Output only the lines below from the one containing "Task: Expand the Anrede dropdown" to the one containing "The image size is (1024, 479).", exactly as written, both ends kept.

*** Entries shown ***

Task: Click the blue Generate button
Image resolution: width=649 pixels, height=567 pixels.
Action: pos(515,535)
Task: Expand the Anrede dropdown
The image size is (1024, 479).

*** End of Entries shown ***
*** Entries shown ***

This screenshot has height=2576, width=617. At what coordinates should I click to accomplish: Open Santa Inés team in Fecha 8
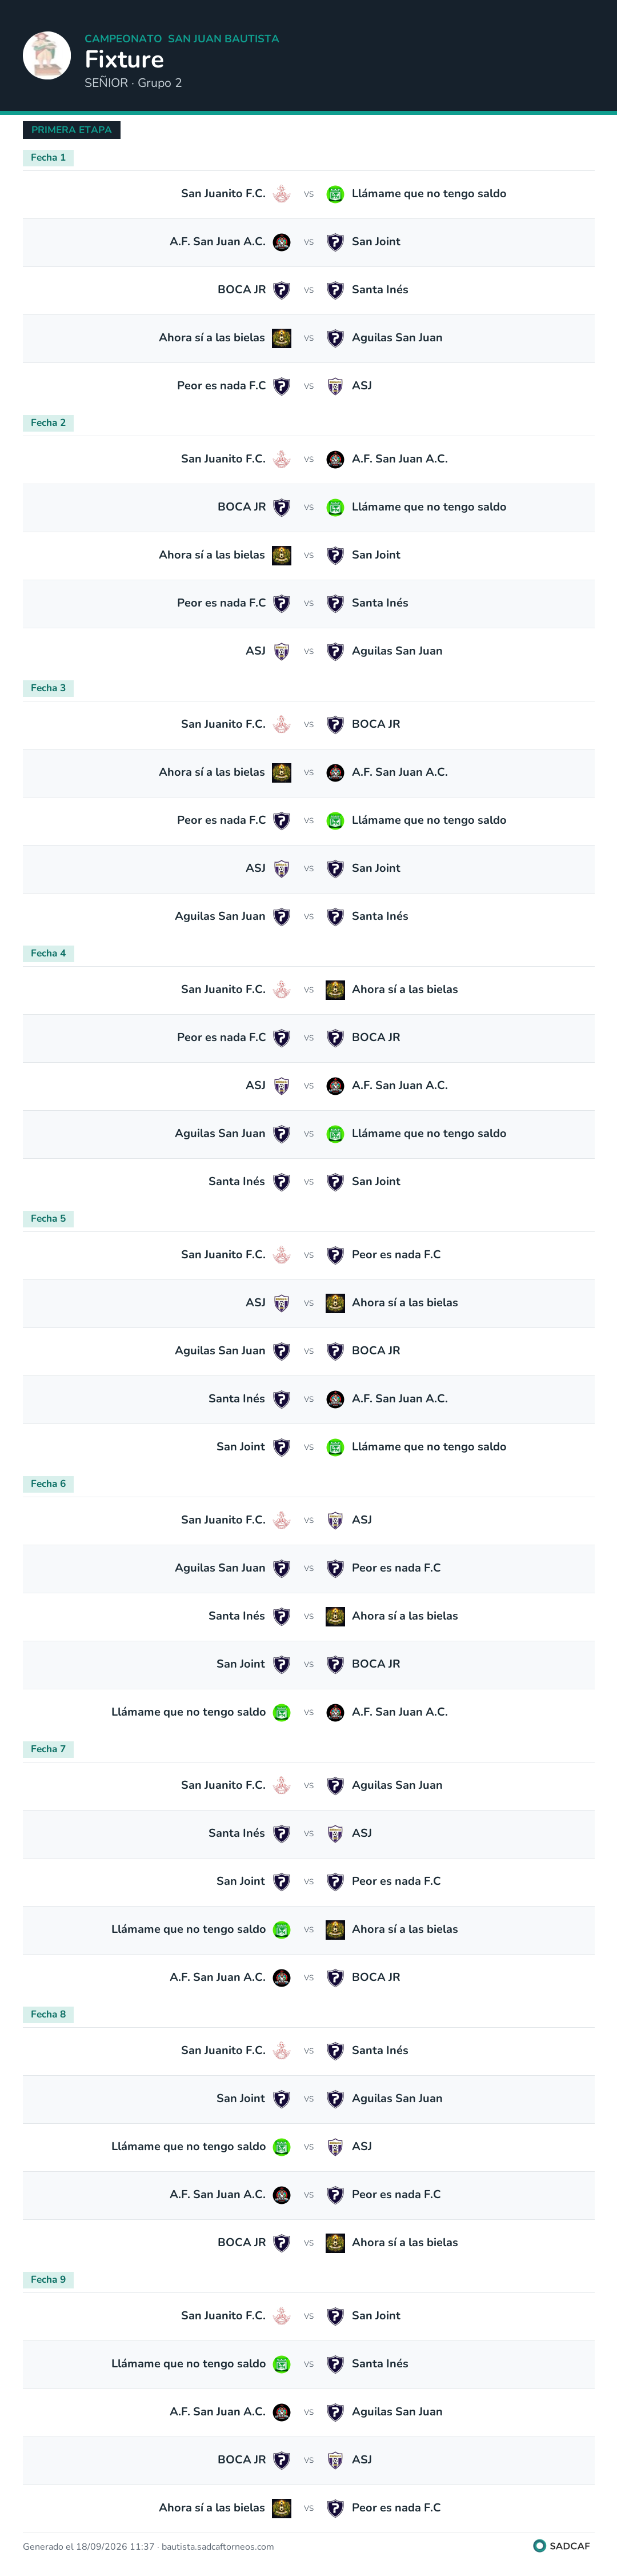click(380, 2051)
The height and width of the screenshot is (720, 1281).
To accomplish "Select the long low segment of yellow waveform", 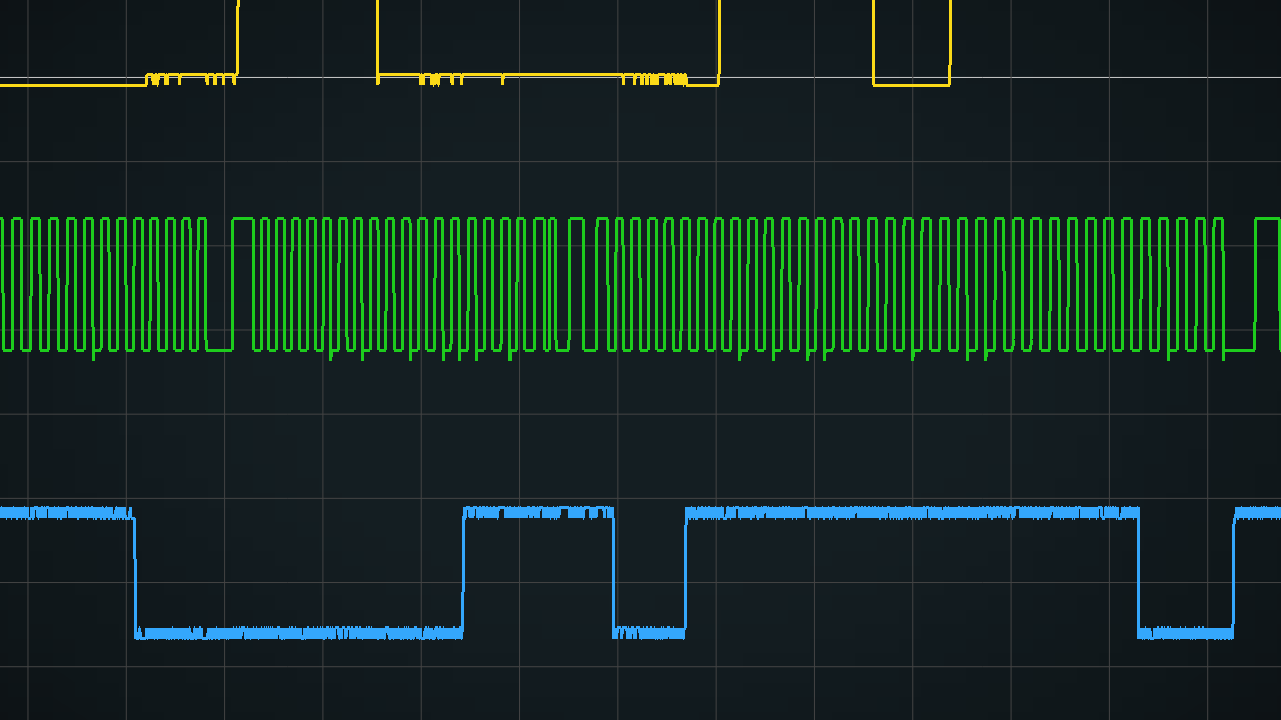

*** End of Entries shown ***
*** Entries shown ***

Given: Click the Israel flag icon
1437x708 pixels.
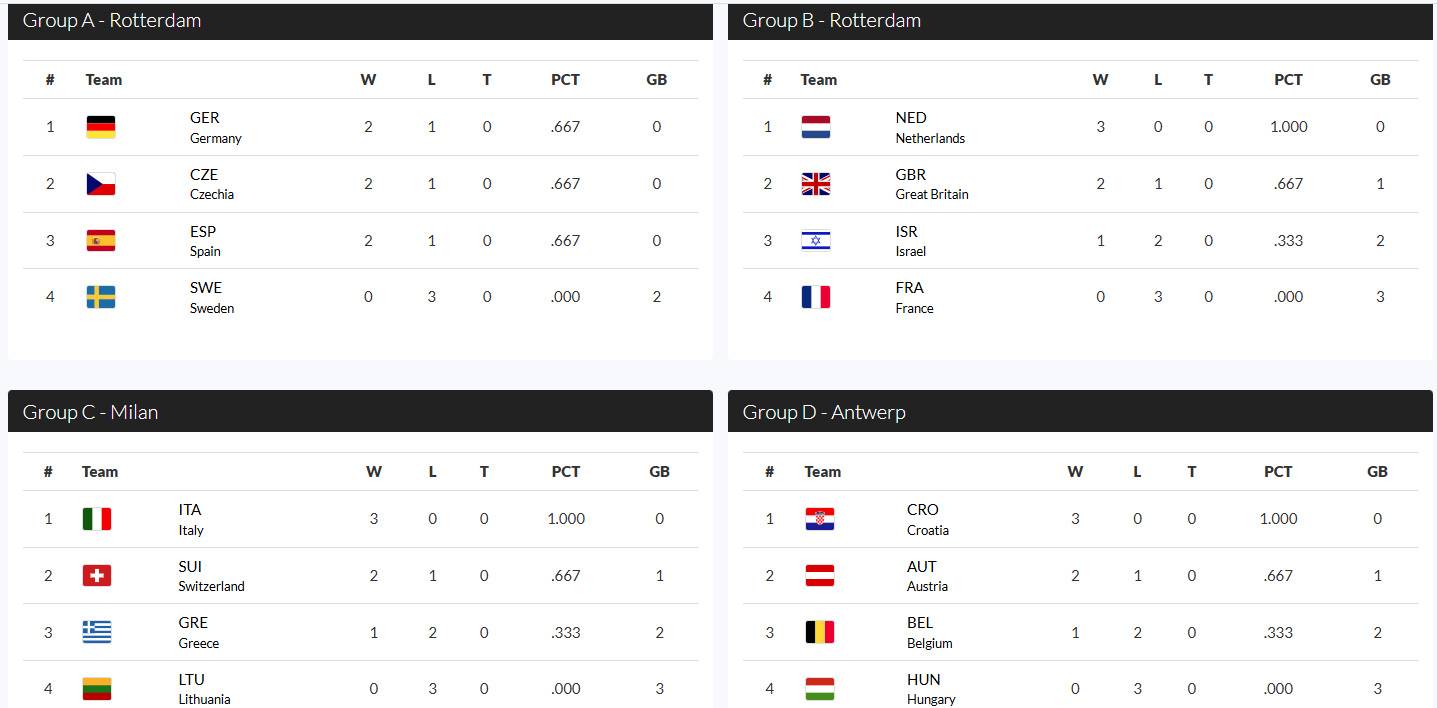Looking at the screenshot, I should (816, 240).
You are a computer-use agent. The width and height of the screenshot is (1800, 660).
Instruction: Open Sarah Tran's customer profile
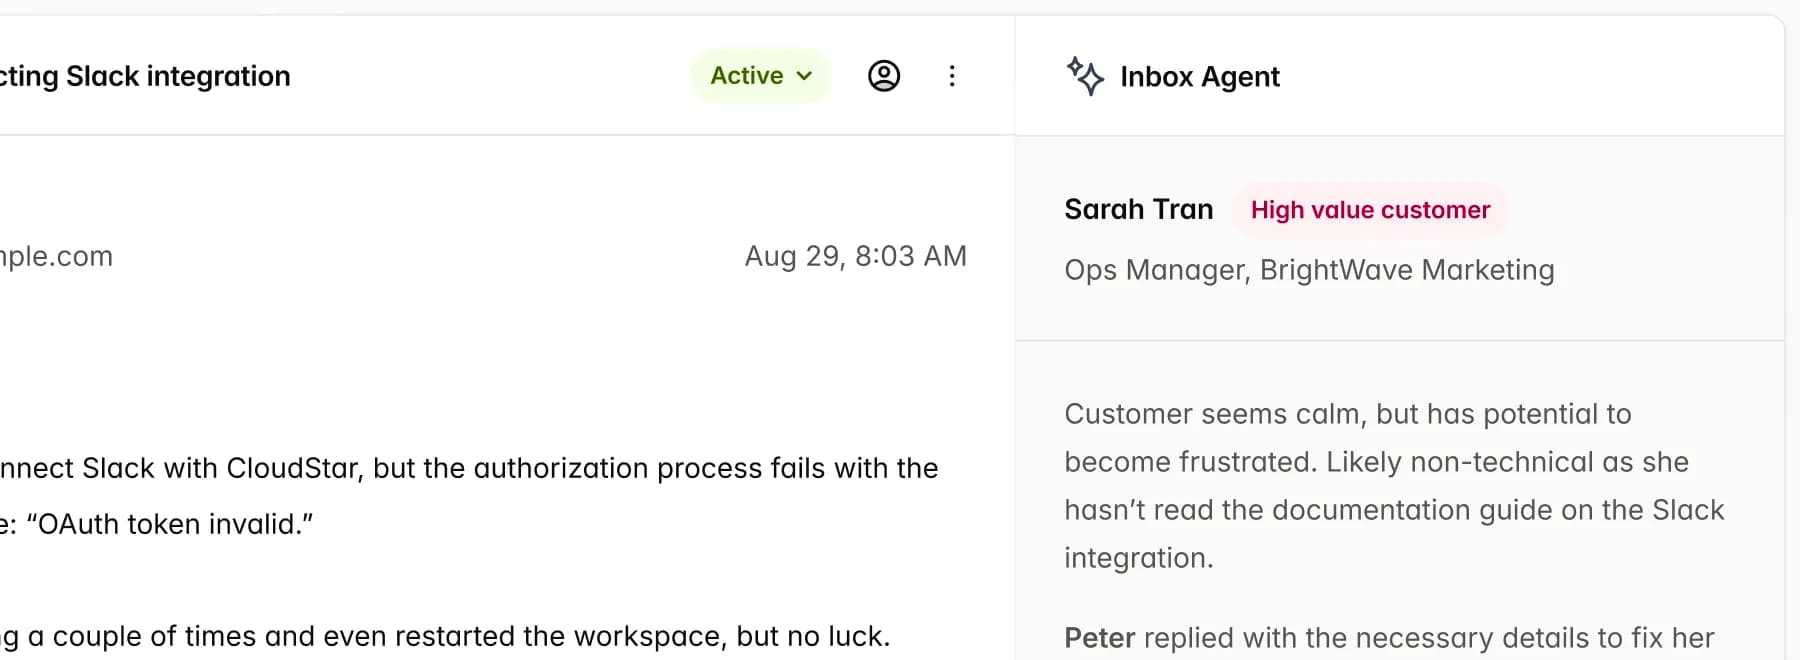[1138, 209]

*** End of Entries shown ***

Completed task:
Task: Expand the Anrede dropdown
The image size is (1024, 479).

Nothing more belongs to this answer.